Stored data entries:
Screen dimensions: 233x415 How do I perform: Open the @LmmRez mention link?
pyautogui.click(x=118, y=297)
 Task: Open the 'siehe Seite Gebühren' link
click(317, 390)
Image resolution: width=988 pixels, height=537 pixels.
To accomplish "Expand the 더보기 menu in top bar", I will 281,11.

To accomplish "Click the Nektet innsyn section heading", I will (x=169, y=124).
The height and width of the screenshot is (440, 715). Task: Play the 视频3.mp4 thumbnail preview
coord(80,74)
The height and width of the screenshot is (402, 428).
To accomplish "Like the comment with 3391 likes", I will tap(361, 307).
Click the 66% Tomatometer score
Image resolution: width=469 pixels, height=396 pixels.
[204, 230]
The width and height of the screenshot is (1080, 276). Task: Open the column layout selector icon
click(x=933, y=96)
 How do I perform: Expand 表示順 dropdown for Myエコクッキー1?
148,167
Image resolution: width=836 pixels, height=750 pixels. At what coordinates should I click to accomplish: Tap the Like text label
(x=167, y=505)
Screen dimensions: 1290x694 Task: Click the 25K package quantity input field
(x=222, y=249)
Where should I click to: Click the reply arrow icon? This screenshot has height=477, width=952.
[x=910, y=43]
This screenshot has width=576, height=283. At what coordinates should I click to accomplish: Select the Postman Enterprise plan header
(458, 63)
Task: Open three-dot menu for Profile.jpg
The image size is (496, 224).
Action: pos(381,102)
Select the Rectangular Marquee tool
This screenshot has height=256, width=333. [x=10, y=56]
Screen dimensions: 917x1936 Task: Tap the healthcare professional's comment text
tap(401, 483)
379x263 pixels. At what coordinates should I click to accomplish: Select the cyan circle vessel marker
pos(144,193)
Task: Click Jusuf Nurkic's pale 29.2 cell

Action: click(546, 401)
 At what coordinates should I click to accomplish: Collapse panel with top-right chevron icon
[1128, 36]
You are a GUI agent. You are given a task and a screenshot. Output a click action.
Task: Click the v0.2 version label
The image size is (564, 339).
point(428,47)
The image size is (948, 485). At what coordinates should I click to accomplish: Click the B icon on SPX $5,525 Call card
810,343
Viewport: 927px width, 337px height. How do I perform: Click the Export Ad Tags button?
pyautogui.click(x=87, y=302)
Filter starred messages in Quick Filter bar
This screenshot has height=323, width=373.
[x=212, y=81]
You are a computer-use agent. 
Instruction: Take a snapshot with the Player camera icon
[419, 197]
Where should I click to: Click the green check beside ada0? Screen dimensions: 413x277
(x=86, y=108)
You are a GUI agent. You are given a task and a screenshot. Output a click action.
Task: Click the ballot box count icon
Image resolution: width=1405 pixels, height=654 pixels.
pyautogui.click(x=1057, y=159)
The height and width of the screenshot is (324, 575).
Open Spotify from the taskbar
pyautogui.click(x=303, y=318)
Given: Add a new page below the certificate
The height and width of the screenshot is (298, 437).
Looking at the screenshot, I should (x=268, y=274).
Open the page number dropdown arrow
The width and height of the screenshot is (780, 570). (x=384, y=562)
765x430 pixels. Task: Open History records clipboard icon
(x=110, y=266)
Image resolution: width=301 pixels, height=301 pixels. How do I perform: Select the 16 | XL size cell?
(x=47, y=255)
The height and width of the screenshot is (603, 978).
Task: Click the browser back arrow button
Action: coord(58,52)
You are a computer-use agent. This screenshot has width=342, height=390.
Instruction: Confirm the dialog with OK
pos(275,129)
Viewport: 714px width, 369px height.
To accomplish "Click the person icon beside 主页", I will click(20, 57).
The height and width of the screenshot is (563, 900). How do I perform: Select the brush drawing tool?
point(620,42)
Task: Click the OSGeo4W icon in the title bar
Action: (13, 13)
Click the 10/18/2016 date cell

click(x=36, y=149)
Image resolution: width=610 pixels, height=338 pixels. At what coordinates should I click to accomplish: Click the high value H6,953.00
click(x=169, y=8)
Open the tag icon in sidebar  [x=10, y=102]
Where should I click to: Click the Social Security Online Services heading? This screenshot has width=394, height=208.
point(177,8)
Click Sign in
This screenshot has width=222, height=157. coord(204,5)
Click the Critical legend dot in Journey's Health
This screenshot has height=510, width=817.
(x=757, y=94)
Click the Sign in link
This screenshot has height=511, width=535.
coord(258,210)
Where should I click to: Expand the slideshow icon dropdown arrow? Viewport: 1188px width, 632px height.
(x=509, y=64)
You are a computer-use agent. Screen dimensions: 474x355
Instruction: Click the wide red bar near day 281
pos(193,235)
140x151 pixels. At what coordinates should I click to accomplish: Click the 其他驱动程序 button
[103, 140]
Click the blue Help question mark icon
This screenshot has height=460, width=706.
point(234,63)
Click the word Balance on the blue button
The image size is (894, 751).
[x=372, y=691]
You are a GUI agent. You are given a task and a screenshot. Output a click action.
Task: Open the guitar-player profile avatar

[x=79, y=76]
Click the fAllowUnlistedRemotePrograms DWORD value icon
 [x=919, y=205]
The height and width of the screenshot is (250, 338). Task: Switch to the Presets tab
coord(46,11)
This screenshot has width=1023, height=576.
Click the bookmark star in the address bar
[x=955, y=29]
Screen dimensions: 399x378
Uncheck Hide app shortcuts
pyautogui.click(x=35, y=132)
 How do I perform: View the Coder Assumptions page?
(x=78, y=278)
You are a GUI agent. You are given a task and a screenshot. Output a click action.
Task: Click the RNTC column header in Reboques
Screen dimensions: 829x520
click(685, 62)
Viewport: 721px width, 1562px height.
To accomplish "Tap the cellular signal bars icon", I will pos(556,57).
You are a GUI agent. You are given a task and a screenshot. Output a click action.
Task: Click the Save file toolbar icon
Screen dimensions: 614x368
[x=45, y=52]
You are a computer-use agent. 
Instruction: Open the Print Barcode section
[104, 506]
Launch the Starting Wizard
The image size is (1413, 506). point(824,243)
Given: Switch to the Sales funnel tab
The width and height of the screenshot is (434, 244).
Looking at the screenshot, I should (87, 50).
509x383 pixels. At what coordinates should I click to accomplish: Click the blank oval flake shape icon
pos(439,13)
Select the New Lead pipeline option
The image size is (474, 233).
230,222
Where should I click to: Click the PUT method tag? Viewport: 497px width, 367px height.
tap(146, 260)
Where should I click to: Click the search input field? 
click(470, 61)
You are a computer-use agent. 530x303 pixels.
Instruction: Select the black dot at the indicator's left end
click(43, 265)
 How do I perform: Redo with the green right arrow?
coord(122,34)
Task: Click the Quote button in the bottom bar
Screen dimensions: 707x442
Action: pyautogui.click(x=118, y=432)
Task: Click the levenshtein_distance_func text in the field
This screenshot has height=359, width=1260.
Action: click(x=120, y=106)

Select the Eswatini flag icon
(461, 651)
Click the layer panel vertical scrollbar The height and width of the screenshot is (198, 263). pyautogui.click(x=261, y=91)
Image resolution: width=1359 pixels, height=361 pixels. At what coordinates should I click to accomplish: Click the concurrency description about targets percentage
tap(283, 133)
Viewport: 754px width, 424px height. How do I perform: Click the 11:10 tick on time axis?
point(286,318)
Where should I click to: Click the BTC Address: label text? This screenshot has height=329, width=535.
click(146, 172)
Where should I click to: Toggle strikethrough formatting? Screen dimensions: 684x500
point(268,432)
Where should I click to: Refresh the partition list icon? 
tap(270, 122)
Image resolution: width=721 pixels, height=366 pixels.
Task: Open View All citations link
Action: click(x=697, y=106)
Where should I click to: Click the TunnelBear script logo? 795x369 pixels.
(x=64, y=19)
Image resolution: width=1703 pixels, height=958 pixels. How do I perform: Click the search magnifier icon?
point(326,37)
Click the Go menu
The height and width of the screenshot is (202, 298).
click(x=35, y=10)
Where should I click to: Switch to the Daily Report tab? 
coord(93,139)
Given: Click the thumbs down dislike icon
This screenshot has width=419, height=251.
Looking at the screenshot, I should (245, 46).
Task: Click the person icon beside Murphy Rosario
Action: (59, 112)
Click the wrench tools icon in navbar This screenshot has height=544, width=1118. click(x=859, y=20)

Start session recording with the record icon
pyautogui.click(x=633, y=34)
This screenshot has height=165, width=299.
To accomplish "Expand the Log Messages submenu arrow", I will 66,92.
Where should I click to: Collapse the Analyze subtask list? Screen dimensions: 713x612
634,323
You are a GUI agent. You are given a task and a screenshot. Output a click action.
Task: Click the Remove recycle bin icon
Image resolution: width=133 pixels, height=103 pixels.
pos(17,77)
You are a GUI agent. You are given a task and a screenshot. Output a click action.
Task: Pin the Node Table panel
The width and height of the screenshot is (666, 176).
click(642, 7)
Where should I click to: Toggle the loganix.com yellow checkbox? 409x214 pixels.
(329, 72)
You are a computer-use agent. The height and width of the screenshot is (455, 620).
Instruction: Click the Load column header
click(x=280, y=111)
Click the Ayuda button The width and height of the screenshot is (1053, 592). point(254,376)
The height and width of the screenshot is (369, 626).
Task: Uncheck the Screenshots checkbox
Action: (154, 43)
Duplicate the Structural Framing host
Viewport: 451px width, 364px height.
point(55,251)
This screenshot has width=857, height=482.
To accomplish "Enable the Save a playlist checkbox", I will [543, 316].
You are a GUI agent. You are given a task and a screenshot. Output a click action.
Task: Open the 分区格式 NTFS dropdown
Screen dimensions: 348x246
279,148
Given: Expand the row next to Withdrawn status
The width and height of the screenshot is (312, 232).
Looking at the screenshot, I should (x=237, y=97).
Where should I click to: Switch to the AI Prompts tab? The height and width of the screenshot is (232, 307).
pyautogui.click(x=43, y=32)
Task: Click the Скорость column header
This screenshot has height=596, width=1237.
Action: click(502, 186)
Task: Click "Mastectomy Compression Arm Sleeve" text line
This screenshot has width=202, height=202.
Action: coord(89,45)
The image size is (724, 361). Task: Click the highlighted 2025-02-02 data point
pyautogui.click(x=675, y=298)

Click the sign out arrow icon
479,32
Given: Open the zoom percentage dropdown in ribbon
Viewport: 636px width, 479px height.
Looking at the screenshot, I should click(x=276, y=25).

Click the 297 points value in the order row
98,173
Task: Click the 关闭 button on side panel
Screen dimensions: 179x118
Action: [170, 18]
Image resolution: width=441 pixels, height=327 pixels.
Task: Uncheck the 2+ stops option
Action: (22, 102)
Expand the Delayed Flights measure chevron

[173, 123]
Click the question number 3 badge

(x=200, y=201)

- [Problem to work on] From the entries above, extract each line containing "Save".

- [Reply to the task]
Task: Click the Save file toolbar icon
To accomplish "Enable the Save a playlist checkbox", I will [543, 316].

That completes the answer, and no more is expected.